Como un "hilo de agua": así está este 7 de septiembre el río Guacerique que agoniza por la sequía
La situación mantiene bajo presión el abastecimiento de agua potable de Tegucigalpa, mientras los niveles de las represas Los Laureles y La Concepción continúan descendiendo.
- Actualizado: 07 de septiembre de 2026 a las 12:16
El panorama que se observa en el río Guacerique genera alarma y evidencia los efectos de la sequía sobre las principales fuentes que abastecen a la capital hondureña. El afluente agoniza debido a la falta de lluvias y en su lugar solo ha quedado un escaso "hilo de agua".
La poca agua en el río es producto del fenómeno de El Niño que continúa fortaleciéndose y mantiene en alerta a la zona central y el corredor seco de Honduras, debido a la escasez de lluvias registrada durante los últimos meses.

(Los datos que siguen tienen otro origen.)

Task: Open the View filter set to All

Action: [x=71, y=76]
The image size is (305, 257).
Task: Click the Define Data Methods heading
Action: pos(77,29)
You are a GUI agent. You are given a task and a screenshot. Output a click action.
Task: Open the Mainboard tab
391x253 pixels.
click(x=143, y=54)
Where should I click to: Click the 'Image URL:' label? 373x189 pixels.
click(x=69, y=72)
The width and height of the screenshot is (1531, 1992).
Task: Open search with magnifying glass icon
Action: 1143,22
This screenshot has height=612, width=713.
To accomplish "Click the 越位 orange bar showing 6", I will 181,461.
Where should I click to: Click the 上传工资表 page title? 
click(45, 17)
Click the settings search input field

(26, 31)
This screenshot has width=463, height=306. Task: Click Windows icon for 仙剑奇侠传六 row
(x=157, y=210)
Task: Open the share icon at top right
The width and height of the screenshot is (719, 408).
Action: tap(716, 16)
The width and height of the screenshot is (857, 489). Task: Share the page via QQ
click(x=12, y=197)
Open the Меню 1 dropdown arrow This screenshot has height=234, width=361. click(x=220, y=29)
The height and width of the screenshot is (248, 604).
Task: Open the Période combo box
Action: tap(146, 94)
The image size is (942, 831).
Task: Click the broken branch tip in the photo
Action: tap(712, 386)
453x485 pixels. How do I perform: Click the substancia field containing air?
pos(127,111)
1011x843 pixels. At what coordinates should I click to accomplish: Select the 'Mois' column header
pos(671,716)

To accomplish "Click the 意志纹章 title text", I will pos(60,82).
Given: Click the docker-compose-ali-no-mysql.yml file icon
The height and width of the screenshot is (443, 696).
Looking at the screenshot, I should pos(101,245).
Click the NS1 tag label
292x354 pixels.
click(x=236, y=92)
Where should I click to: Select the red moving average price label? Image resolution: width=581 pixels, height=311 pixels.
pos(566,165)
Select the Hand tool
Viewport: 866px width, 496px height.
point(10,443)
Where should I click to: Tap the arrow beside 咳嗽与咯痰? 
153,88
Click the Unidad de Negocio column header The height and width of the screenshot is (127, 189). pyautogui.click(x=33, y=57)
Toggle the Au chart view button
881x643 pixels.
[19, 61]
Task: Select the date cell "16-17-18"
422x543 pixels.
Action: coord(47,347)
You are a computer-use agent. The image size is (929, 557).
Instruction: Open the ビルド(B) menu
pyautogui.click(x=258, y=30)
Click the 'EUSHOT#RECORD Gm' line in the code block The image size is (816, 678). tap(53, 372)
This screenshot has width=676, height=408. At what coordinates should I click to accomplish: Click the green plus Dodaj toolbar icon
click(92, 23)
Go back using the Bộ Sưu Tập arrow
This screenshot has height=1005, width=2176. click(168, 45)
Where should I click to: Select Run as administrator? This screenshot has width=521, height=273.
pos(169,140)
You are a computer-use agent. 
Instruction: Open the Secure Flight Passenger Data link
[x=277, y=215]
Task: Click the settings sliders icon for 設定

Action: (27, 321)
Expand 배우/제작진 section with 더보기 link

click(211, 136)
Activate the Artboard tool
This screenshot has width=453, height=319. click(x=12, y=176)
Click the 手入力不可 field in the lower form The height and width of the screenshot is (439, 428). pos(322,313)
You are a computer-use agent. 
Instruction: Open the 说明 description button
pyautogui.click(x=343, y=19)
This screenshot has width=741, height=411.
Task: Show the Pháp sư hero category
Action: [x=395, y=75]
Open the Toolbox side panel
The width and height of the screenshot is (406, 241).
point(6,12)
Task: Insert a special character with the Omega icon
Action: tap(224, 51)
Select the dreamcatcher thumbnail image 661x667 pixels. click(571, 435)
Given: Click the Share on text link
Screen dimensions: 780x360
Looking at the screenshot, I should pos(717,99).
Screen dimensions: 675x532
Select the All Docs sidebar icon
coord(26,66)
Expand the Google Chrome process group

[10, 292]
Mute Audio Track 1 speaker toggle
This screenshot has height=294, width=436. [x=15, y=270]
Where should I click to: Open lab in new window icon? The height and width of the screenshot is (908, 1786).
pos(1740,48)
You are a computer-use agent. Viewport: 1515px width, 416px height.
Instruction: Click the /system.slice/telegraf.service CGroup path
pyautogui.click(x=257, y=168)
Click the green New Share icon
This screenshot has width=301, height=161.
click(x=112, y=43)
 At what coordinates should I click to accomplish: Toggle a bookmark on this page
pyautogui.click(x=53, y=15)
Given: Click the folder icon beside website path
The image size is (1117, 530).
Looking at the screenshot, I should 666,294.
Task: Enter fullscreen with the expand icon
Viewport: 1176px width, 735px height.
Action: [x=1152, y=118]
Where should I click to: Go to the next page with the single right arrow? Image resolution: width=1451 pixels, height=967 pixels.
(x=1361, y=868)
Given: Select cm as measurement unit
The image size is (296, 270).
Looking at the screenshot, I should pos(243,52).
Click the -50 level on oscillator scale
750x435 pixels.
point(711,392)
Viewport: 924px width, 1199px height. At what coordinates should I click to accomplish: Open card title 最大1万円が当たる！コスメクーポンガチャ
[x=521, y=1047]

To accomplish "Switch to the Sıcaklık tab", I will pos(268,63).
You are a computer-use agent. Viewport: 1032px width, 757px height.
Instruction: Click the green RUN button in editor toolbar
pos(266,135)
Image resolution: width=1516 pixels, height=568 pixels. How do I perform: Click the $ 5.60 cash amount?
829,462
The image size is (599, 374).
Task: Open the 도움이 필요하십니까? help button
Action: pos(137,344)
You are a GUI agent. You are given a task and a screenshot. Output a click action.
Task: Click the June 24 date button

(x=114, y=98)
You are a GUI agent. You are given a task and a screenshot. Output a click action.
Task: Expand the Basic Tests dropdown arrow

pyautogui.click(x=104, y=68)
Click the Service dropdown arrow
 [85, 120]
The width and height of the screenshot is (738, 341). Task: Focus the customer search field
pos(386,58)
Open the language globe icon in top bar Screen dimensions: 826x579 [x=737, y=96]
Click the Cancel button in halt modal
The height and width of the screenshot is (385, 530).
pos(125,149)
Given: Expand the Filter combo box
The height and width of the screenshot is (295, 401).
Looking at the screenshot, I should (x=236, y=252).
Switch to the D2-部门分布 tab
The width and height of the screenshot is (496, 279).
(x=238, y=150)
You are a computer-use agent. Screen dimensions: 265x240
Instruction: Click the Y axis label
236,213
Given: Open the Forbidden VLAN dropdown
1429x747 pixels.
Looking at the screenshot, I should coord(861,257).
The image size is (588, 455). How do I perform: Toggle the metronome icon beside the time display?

Lo más preocupante es que "las condiciones podrían intensificarse durante noviembre y diciembre", advierte Francisco Argeñal, director del Centro de Estudios Atmosféricos, Oceanográficos y Sísmicos (Cenaos) de Copeco.
Argeñal explicó que entre julio y agosto se ha presentado un déficit de lluvia de entre 60 y 80% situación que ha golpeado especialmente a las fuentes que abastecen de agua a Tegucigalpa, entre el río Guacerique.
A eso se suma que las precipitaciones recientes en la capital han sido inferiores a un milímetro, mientras que diariamente se evaporan entre cuatro y cinco milímetros de agua del suelo.
Las represas que abastecen de agua a Tegucigalpa necesitan lluvias de más de 20 milímetros diarios durante al menos tres días en la Sierra de Lepaterique para comenzar a recuperar de manera significativa sus niveles, según explicó Francisco Argeñal.
Las lluvias importantes podrían comenzar después del 10 de septiembre, aunque antes podrían presentarse algunos chubascos.
Para los próximos días se prevé el paso de una onda tropical que podría generar precipitaciones en sectores como Lepaterique, pero con acumulados inferiores a 10 milímetros.
El director de Cenaos explicó que, para mejorar los niveles de los embalses de la capital, se requiere que las precipitaciones sean más constantes y alcancen acumulados superiores a 20 milímetros diarios durante varios días consecutivos.
La sequía ha reducido drásticamente el caudal del río Guacerique, dejando apenas pequeñas corrientes entre las piedras y agravando la crisis de abastecimiento de agua en la capital.
Hasta hace unas semanas la situación era ya alarmante cuando todavía corría más agua, pero este lunes solo ha quedado como un hilo de agua.
El lecho del río Guacerique cada vez está más seco y se agrieta por la falta de humedad. La imagen muestra como la afluente se va achicando.
Las imágenes captados en el lugar evidencian la alarmente situación del río Guacerique. Ante la falta de lluvias se ha ido secando.
Las altas temperaturas se suman a la situación de manera alarmante al evaporar los pocos milimetros de agua que pasa.
Según pronósticos de Cenaos, el día 14 de septiembre se alcanzaría el únto crítico en la represa Los Laureles y el Guacerique, si es que no llueve con intensidad antes, para entonces dejará de correr.